TO DO: Although the records contain pictures, print none of them; print exactly the lines from the one with "Where should I click to: Open" through the last line.
________
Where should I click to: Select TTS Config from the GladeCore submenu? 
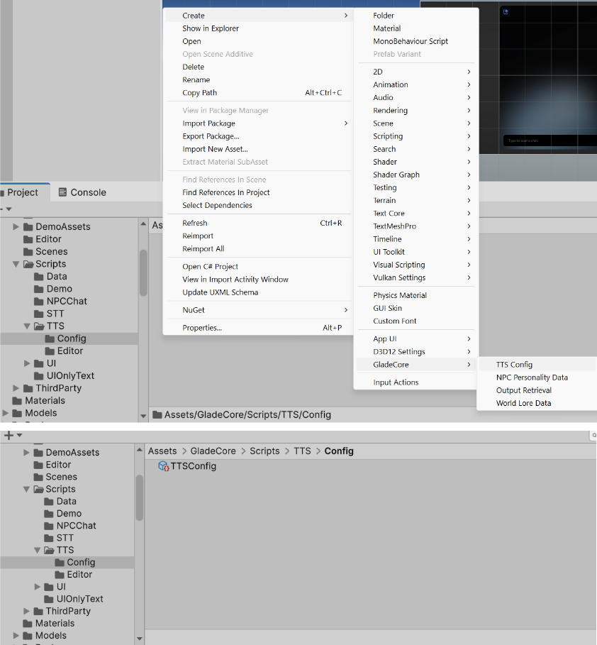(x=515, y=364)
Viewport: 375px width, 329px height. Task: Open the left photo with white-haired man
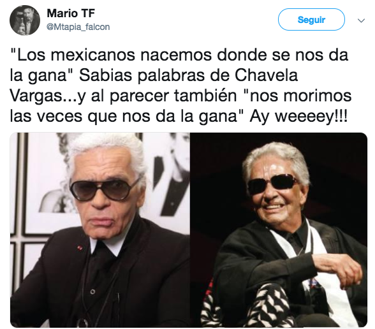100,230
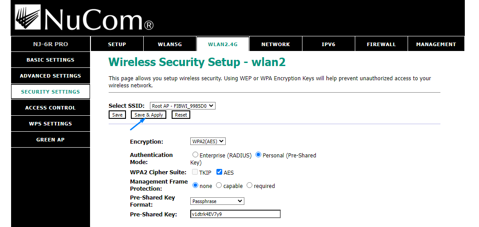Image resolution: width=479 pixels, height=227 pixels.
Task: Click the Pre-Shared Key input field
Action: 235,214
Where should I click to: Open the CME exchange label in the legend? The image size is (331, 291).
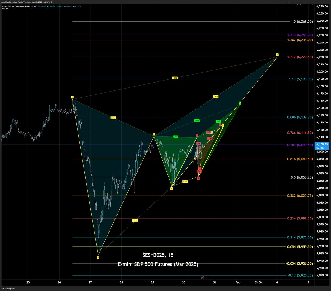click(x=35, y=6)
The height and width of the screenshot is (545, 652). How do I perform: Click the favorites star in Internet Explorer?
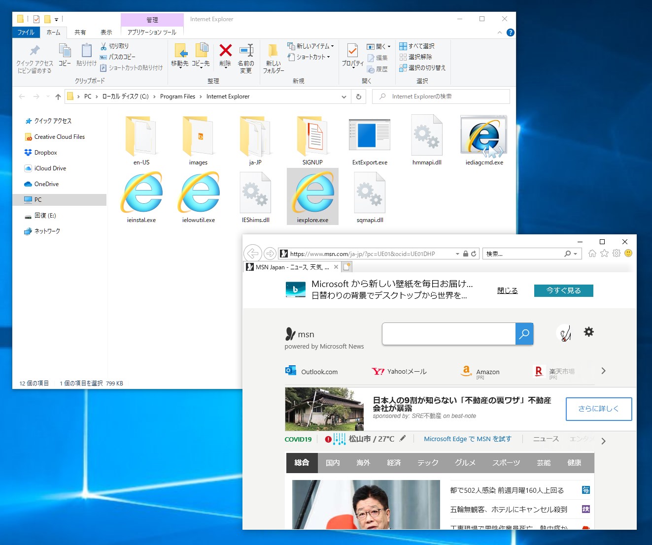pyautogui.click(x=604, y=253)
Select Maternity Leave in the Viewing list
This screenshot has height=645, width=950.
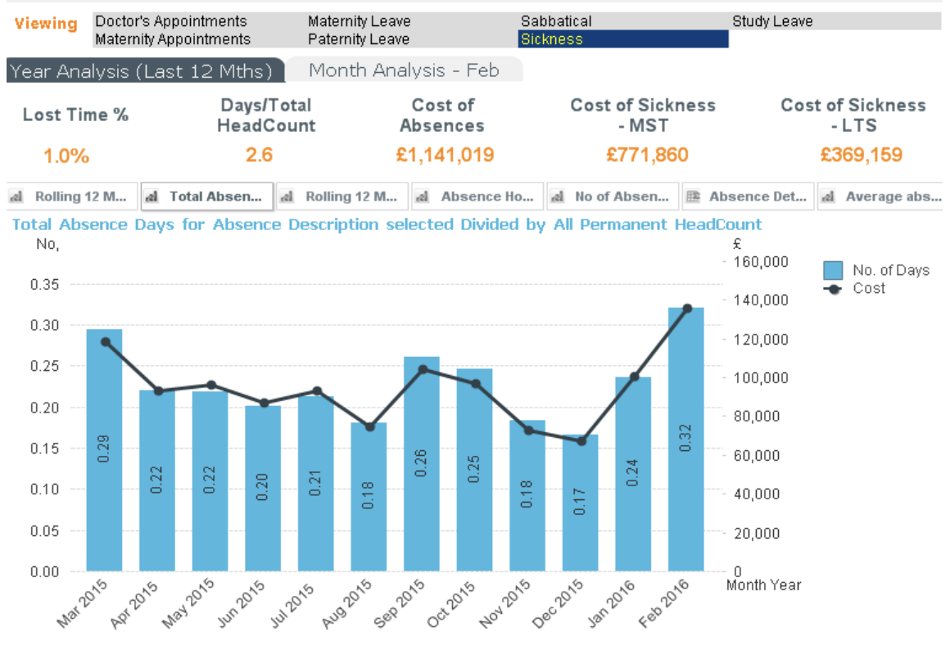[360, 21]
________
TASK SOLUTION:
Where should I click to: Open the CME exchange label in the legend? The image size is (331, 291).
click(x=35, y=6)
The height and width of the screenshot is (545, 652). How do I perform: Click the favorites star in Internet Explorer?
pyautogui.click(x=604, y=253)
Select Maternity Leave in the Viewing list
This screenshot has height=645, width=950.
[360, 21]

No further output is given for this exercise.